I popped this code last week, cleared it, and it came back. I disconnected the harness to the AD and it didn't return. I pulled the assy out and sure enough my seals are absolutely wrecked looking. New synthetic seals on order now and the AD is in my shop waiting for their arrival. Thanks so much for this post!!
 
OK I just finished this job now. What a process. A couple notes I can think of off hand:

1) The white plastic faceplate has a silver allen screw in it. I don't believe you need to remove it, it seems like it acts as a pressure bushing for the electric motor that turns the worm gear.

2) My face plate was so well pressed in that I'd swear it was radio welded on. No matter how wide I spread the load while surgically pressing against it with screwdrivers, long feeler gauges, etc, it did not budge. I cracked 2 spots and they essentially broke in a way that made the faceplate look glued on. I tried razor blades, you name it. After 45min and being ready to give up I did the CPR First Aid process of "well it can't get any more dead anyways" and I managed to force a driver in enough and got a tiny bit to snap loose. I got the lid off with MUCH effort. When I reinstalled the lid I applied silicone (RTV would work too) to try and make sure it stays watertight.

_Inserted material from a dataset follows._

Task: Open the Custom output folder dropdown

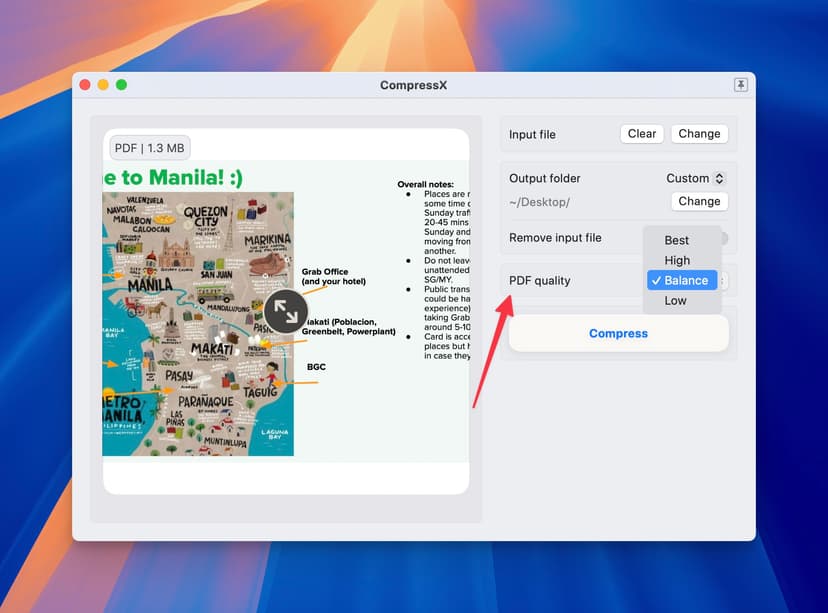Action: pyautogui.click(x=695, y=178)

3) I applied silicone grease to everything inside, including the PCB, in case of future water exposure. I used the brown seals originally posted, they fit perfect. I used silicone grease to bed them in the motor chassis and then silicone grease on the shaft to help it slip into the seal without tearing it. WARNING: These are rubber\synthetic rubber based seals and are fine with silicone grease. If down the road someone makes a silicone version of these seals do not use silicone grease or you will "melt" the seal.

4) Getting the dam plate lined up where it should be was a pain when re-installing the shaft and then the motor assembly onto the armature. I had to take it apart 4x to get it right. Maybe use a grease pencil or similar to put alignment marks on the shaft before removing it from the motor chassis. I'm still not 100% sure the armature is aligned proper, but it looks pretty good once re-installed on my truck.

I did this mostly to remove the check engine light. I'm not sold these air dams save SO MUCH gas that they are worth the cost of a new one tbh. But with a check engine light lit up I can't use my remote start, which is bad during winter here. Before pulling the unit out I had a pending code same as the one listed here, I erased it, but still had a permanent code of the same type. I unplugged the unit and the permanent code remained but pending left. Unsure what all that means, but I just rebuilt and re-installed the air dam now and both the pending and permanent code are gone. So I'm hoping that does it. I haven't taken it onto the highway yet to see if it breaks but that'll be for later today. Codes being gone is a win for me so far.

I also noticed the water pools around the gear and worm gear. That has eaten my gear to bits, literal chunks coming off of it. I don't know the life left in this thing but if anyone knows a way to remove the unit and make no codes appear that would be nice. I hate that a simple check engine light for an air dam can completely disable my remote start.